### SUPPLIED DATA
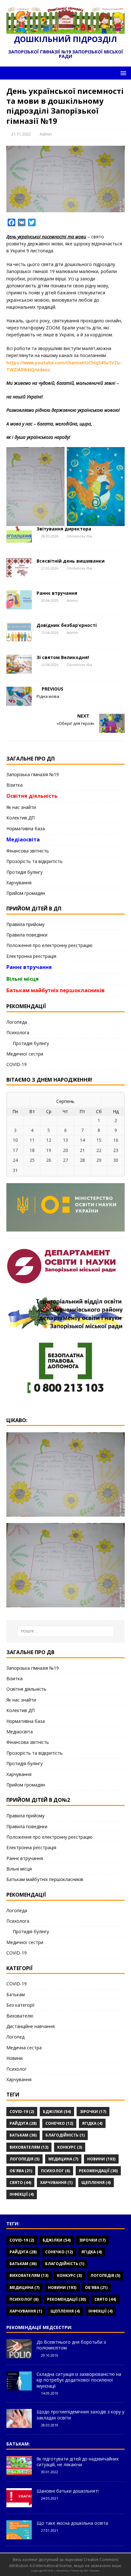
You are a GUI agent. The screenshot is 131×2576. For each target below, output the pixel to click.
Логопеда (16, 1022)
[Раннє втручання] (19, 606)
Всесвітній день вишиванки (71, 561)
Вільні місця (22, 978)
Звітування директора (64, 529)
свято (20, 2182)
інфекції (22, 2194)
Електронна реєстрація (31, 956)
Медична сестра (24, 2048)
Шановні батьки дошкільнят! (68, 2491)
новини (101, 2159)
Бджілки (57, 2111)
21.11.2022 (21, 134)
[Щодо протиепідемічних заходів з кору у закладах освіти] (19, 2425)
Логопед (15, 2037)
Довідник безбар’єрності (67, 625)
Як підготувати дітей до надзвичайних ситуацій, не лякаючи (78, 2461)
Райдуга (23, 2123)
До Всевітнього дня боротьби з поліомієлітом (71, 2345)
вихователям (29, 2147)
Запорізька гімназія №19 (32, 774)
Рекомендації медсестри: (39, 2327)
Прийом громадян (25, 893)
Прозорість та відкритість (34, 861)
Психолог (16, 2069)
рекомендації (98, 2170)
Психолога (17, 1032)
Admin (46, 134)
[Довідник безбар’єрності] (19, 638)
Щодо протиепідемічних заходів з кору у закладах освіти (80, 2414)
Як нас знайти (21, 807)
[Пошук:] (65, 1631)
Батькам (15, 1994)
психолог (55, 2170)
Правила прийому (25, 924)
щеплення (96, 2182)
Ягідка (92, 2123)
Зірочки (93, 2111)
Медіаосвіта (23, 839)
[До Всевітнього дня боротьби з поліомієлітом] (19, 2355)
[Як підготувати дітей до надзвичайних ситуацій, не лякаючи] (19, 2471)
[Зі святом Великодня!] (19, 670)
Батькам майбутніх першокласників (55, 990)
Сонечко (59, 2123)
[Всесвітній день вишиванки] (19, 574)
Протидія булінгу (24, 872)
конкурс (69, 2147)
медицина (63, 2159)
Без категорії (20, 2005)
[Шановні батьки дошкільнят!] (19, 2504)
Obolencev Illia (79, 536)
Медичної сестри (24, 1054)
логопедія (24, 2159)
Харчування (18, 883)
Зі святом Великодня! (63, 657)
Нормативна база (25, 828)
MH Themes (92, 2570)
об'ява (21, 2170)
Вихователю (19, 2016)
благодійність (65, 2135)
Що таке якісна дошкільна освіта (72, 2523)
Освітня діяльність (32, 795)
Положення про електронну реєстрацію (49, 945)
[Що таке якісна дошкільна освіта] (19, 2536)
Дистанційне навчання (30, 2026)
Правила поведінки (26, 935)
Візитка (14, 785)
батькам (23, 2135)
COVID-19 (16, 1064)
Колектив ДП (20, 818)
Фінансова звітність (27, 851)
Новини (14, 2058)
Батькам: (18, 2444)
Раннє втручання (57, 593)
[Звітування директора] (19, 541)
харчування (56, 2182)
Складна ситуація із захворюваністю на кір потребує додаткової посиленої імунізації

### ASSIGNED TASK
All lines from the one containing "[Звітування директора] (19, 541)" to the last line above should be reproduced exactly, and no other lines should be given.

### RESULT FOR THIS EXERCISE
[Звітування директора] (19, 541)
харчування (56, 2182)
Складна ситуація із захворюваністю на кір потребує додаткової посиленої імунізації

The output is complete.